- Problem details
Print the lines below verbatim, leaving out any pictures.

- Stored rows
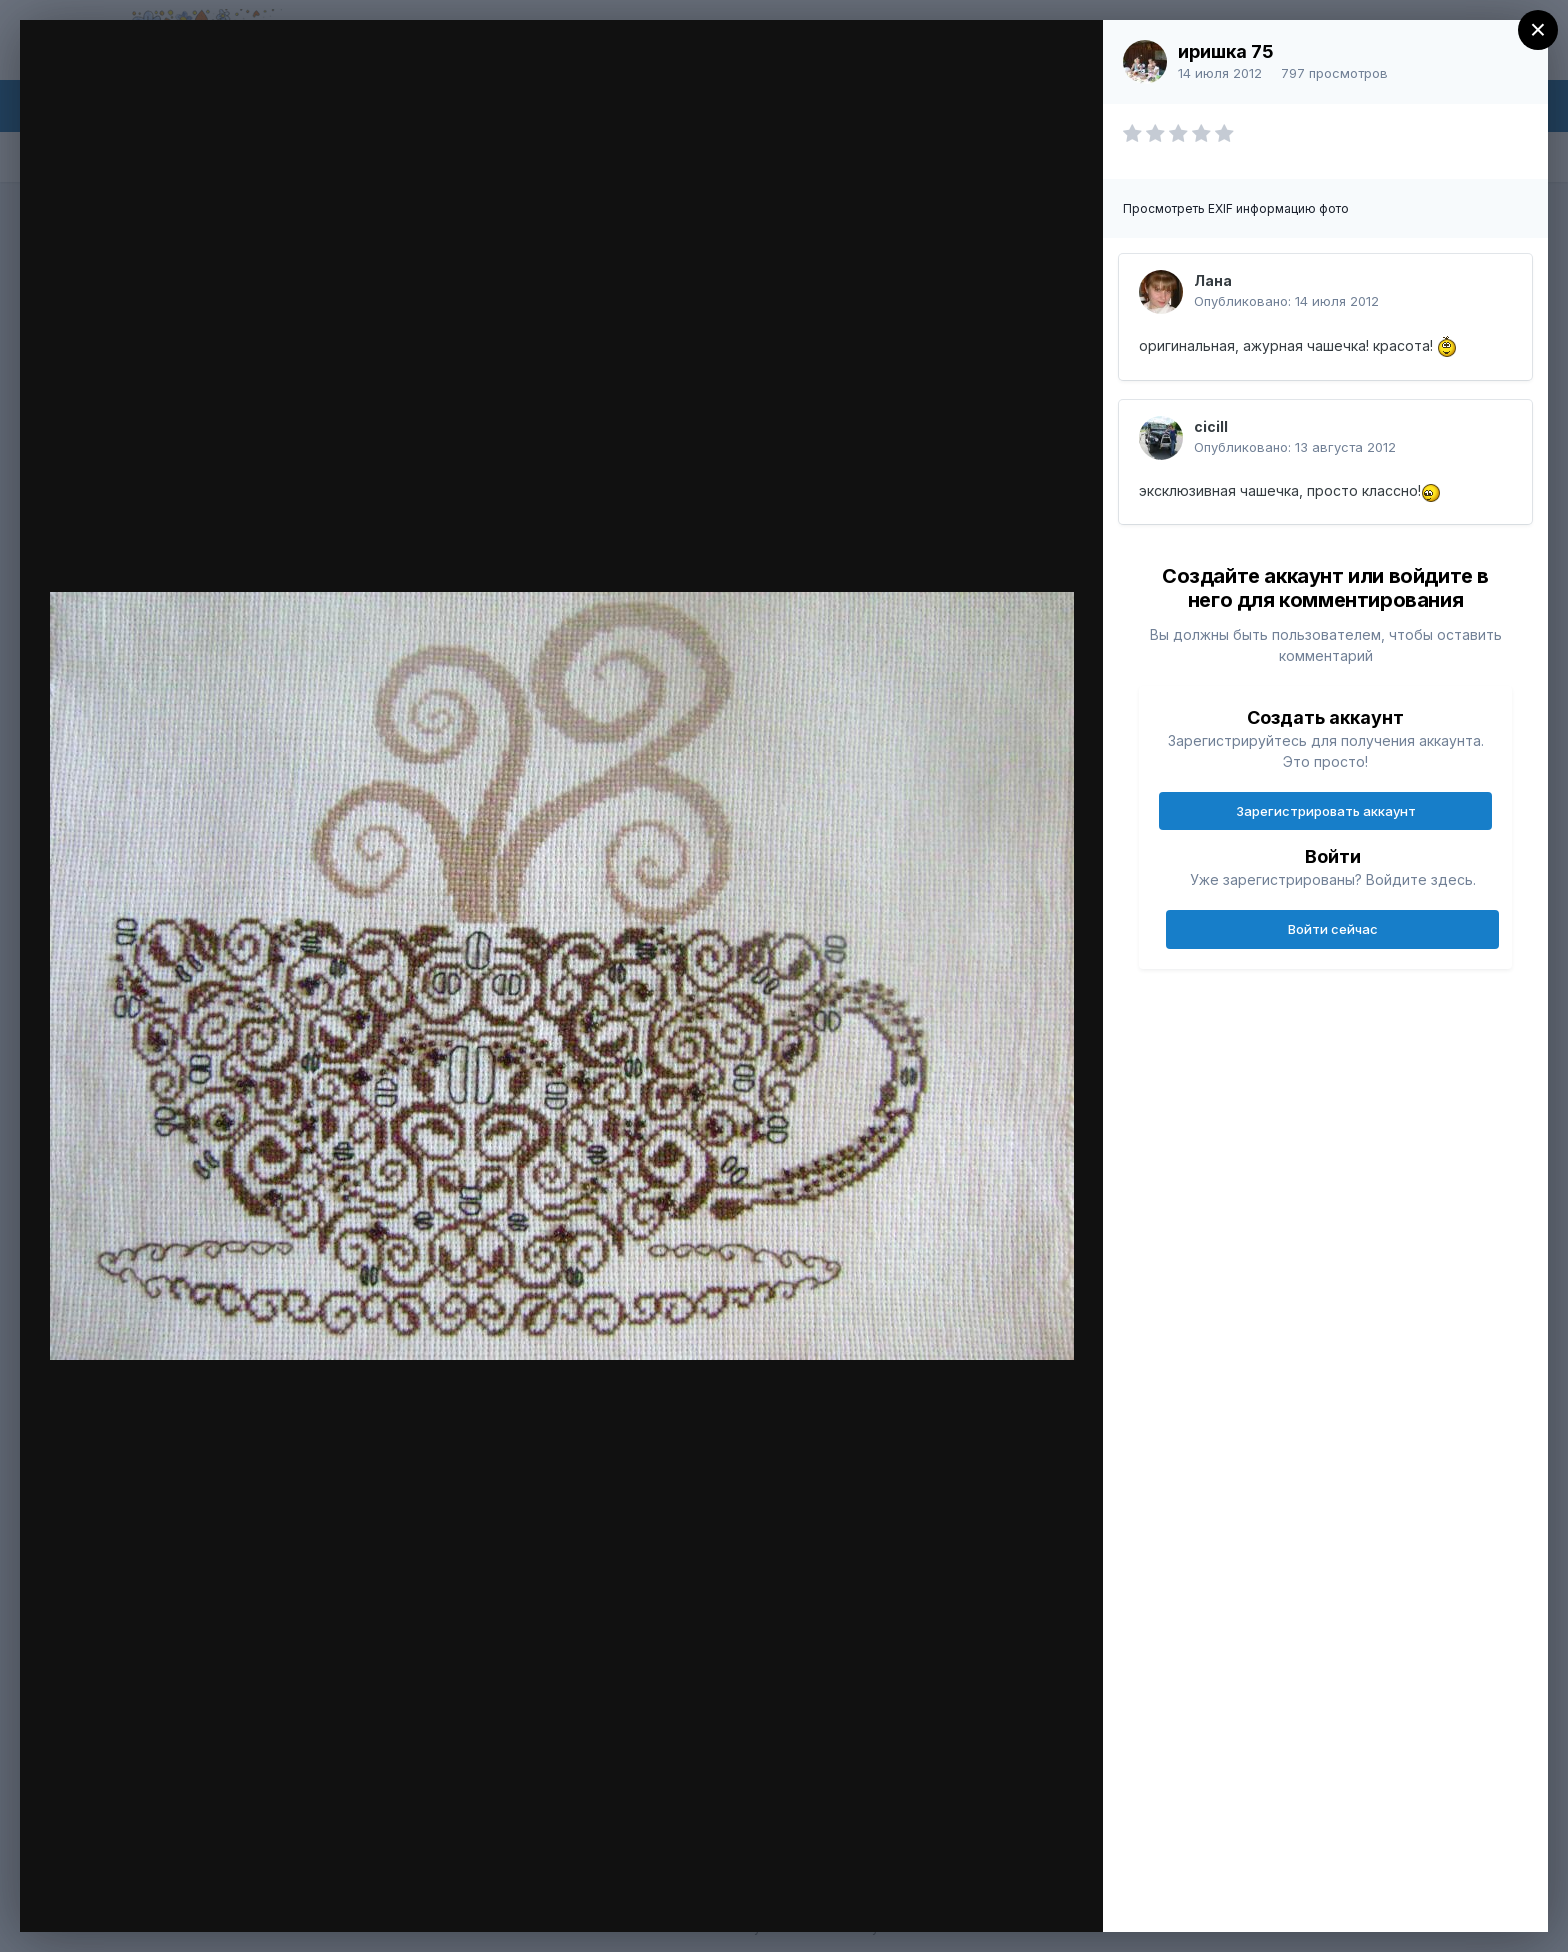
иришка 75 (1226, 51)
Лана (1213, 280)
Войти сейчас (1333, 929)
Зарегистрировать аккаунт (1326, 811)
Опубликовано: (1286, 301)
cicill (1211, 426)
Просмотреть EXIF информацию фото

- Response to this task
иришка 75 (1226, 51)
Лана (1213, 280)
Войти сейчас (1333, 929)
Зарегистрировать аккаунт (1326, 811)
Опубликовано: (1286, 301)
cicill (1211, 426)
Просмотреть EXIF информацию фото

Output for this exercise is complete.